It’s still the Golden Age of Deficit Reduction. Thanks to the government shutdown, the final tally for the government’s operations in September—the last month of the 2013 fiscal year—was delayed for three weeks. But on Wednesday, the Treasury Department finally its Monthly Statement for September (PDF). It confirmed the continuation of a trend. The national debt — the obligations we’ve accumulated over the past 200 years—is continuing to rise, and stands at about $17 trillion. But the annual deficit, the yearly gap between tax collections and spending, is shrinking. And fast.

In September, as is usually the case in the months in which the government collects quarterly income and corporate taxes, the federal government ran a surplus: $75 billion. As a result, the total deficit for fiscal 2013 came in at $680 billion, down 38 percent, or a whopping $409 billion from $1.089 trillion in fiscal 2012. That’s an epic amount of deficit reduction in a single year. And it comes on the heels of two successive years of reduced deficits. Since peaking at $1.4 trillion in fiscal 2009, the annual deficit has fallen by more than half.
Of course, this has all taken place in the absence of a grand bargain. In 2013, as in every other year, Democrats and Republicans failed to agree on a big plan to cut entitlements, rationalize the tax code, and get more cash from higher earners. And in 2014, they will likely fail to do so again. So long as Republicans maintain a majority in the House and a blocking minority in the Senate, there can be no grand bargain, despite what many Washington worthies would have us think.
So what explains the decline? Continued growth (however unsatisfying), higher taxes, and lower spending.
In fiscal 2013, revenue rose a healthy 13.2 percent. In September alone, it was up 15 percent from the year before. The increase is due in part to the expiration of the Social Security payroll tax holiday on January 1, 2013, in part to the expiration of the Bush-era tax cuts on some high earners, and in part to new taxes imposed on the income, dividends, and capital gains to fund the Affordable Care Act. But it also helps that the economy continues to grow and add jobs. Compared to a year ago, about two million more people are working, at slightly higher wages. That produces more income, and more taxes. Social insurance and retirement tax receipts rose $104 billion in fiscal 2013, up 18 percent. And even as they go to great lengths to avoid paying taxes, corporations have been ringing up more profits. In fiscal 2013, corporate income tax collections rose by 13 percent, or $32 billion. Growth continues to be the miracle deficit cure.

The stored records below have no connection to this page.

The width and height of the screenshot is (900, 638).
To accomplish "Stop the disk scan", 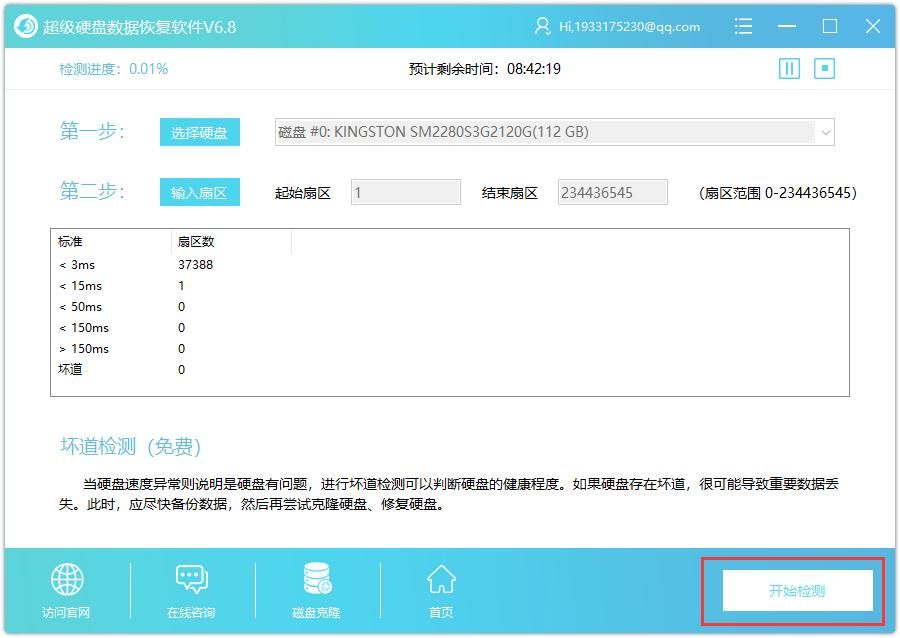I will coord(824,68).
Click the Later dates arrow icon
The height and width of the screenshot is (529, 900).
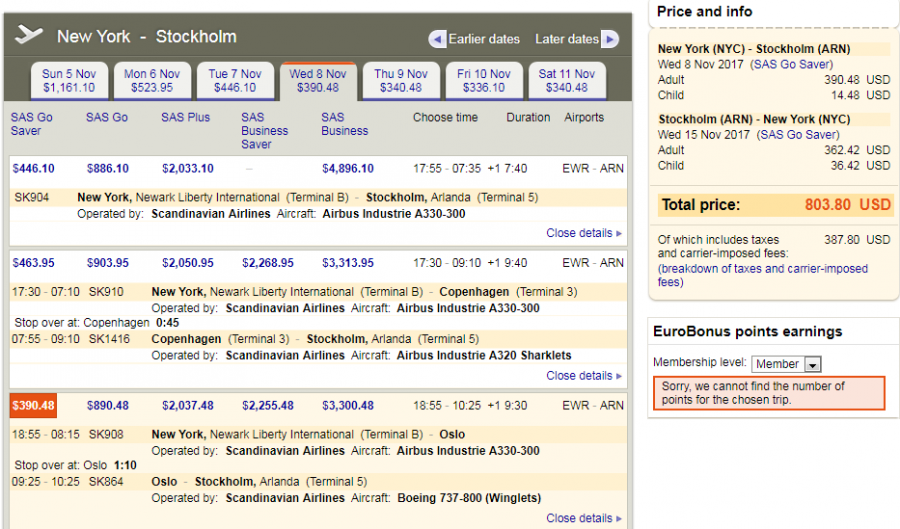pyautogui.click(x=609, y=39)
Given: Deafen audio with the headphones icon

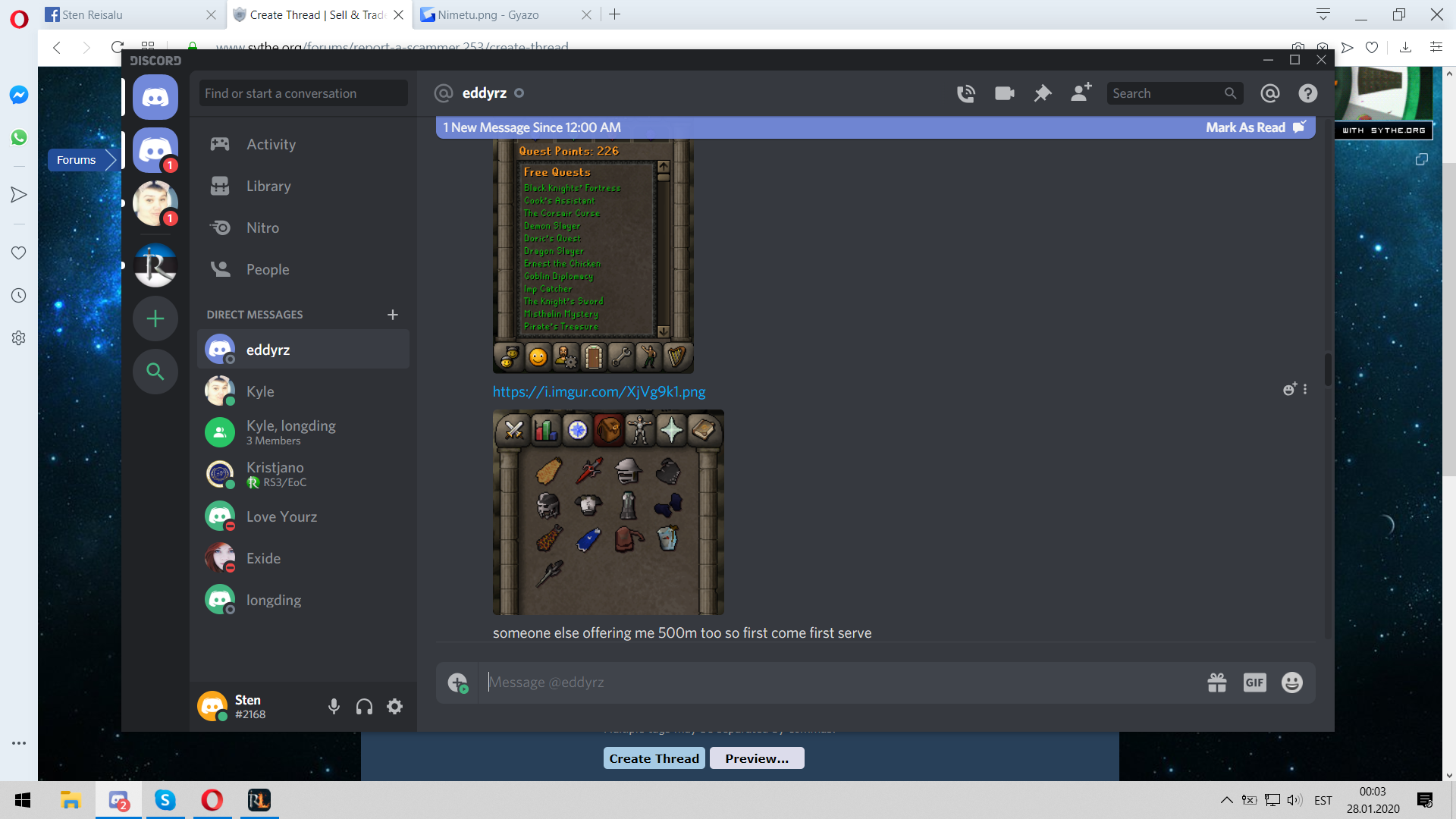Looking at the screenshot, I should pos(364,707).
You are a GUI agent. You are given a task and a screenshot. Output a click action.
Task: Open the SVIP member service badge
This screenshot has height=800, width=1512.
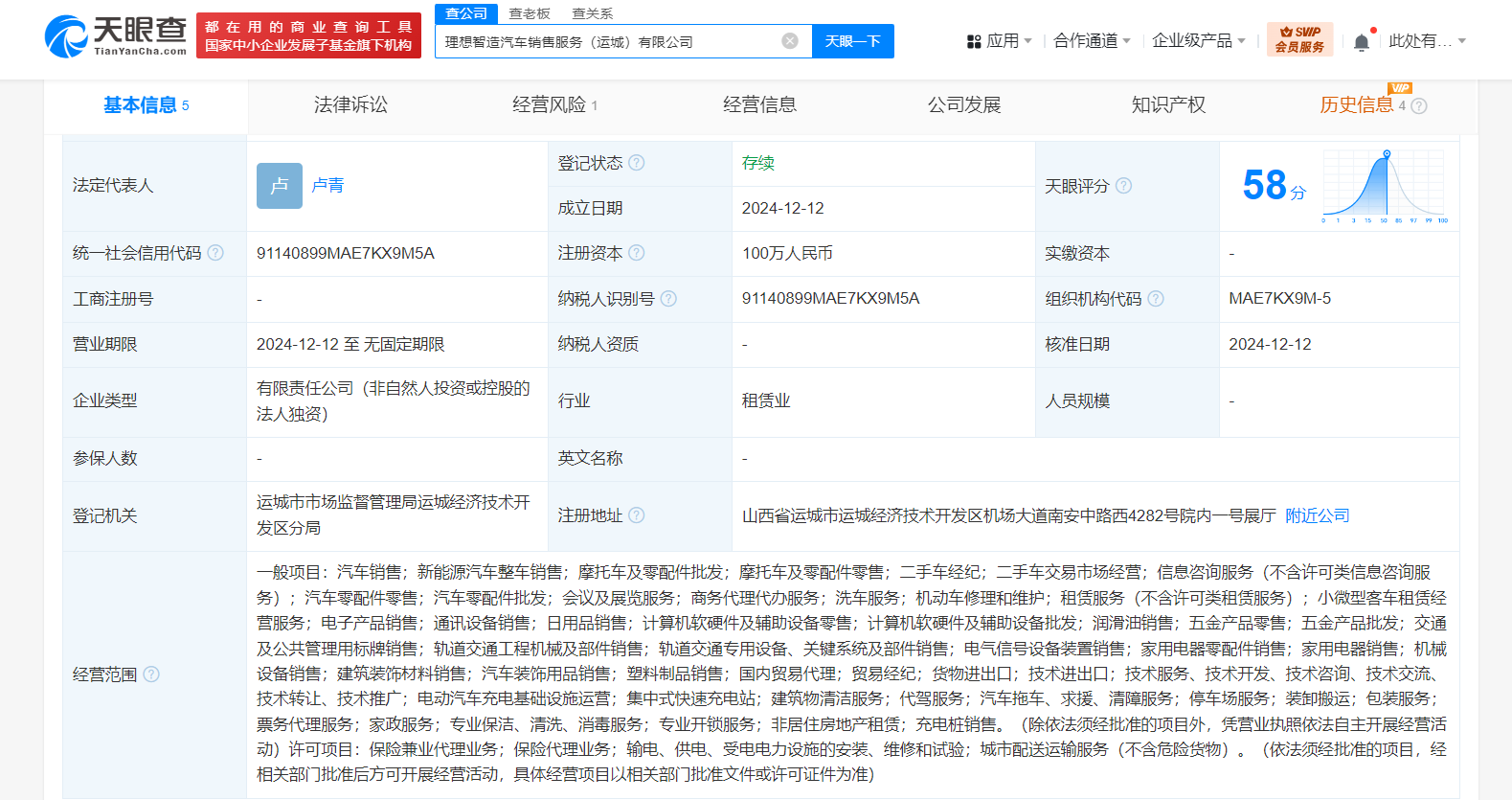pyautogui.click(x=1299, y=39)
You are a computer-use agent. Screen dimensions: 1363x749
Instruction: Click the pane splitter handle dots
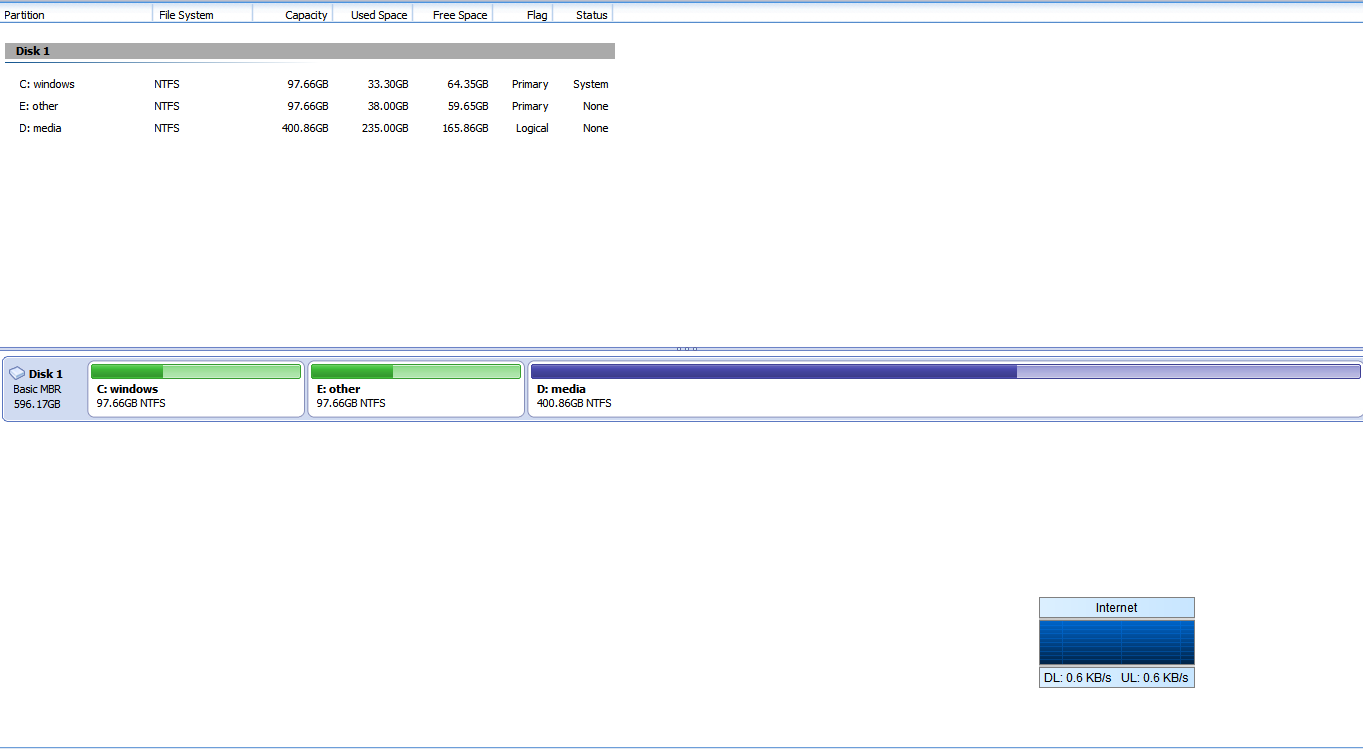687,349
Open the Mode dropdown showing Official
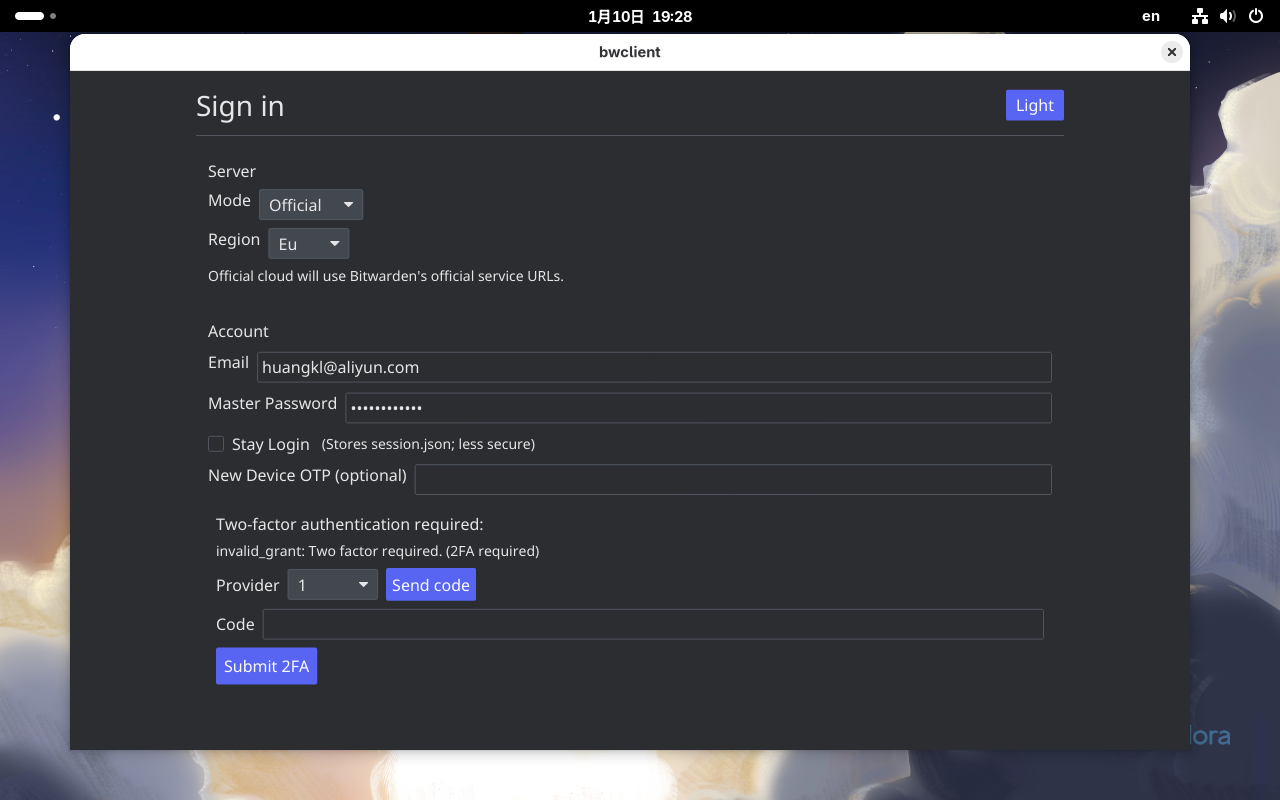The height and width of the screenshot is (800, 1280). (311, 204)
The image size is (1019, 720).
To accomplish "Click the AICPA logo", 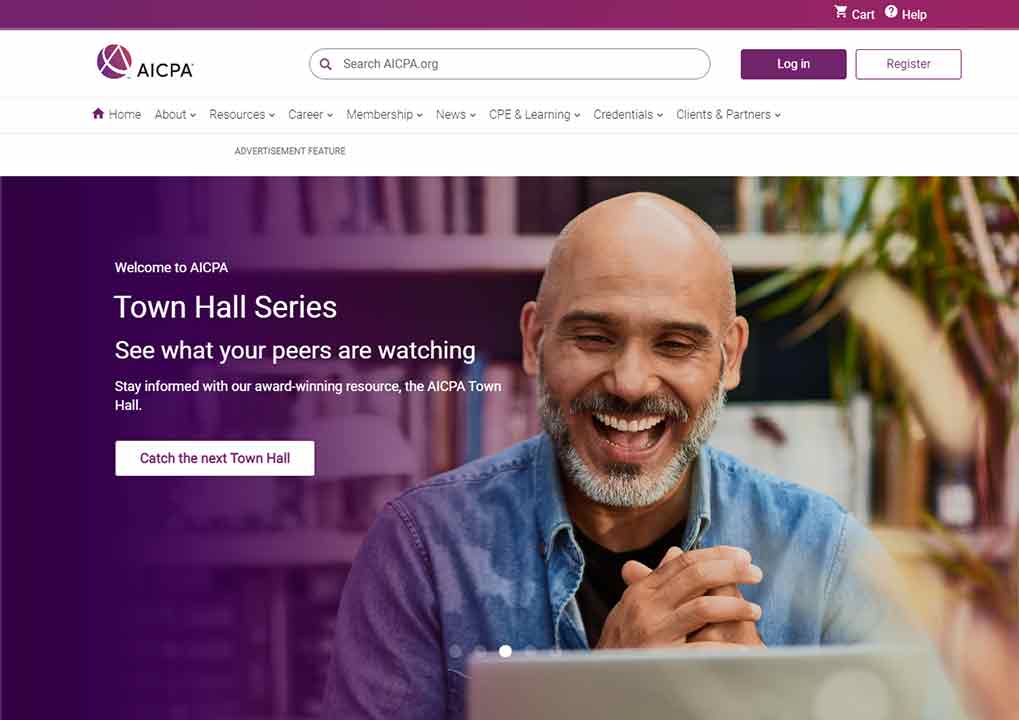I will point(145,62).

Democrats who argued that we could raise some taxes without imperiling the expansion or the market rally have been vindicated. Of course, revenues are only one side of the equation. You can’t balance budgets with tax increases alone. But there was good news on the spending front. And, here, Republicans can take some credit.
In fiscal 2013, federal government spending fell by 2.4 percent, or $84 billion. That’s a real, rare decline in government outflows. We can thank the Budget Control Act of 2011, which kept spending levels low, and the sequester, which, starting in March, cut tens of billions from the budgets of many agencies. Policy played a role, too. The winding down of the wars in Iraq and Afghanistan meant the Pentagon had to spend a lot less on its operations. In fiscal 2013, spending by the Defense Department fell $43 billion, or 6.6 percent. That accounted for about half the decline in total government spending.
And in a dynamic that is little understood, the simple continuation of growth helped reduce spending. In fiscal 2012, the Labor Department spent about $90 billion on unemployment benefits. But in the past year, as the labor market has improved, companies have been firing far fewer people. First-time unemployment claims have sunk to levels not seen since 2008. That means the government is spending a lot less on unemployment benefits. In fiscal 2013, the Labor Department spent $67 billion on unemployment benefits, a decline of $23 billion, or nearly 25 percent.
All in, the federal deficit in the just completed fiscal year amounted to about 4.1 percent of GDP. That’s relatively high, but it’s a long, long way from making America the next Greece. And the reduction was far from painless. But in an era when Washington can barely keep its doors open, some congratulation is in order. By changing a few policies, failing to come to terms on a grand bargain, and managing to avoid pushing the economy back into recession, the government cut the annual budget deficit by nearly 40 percent in 12 months.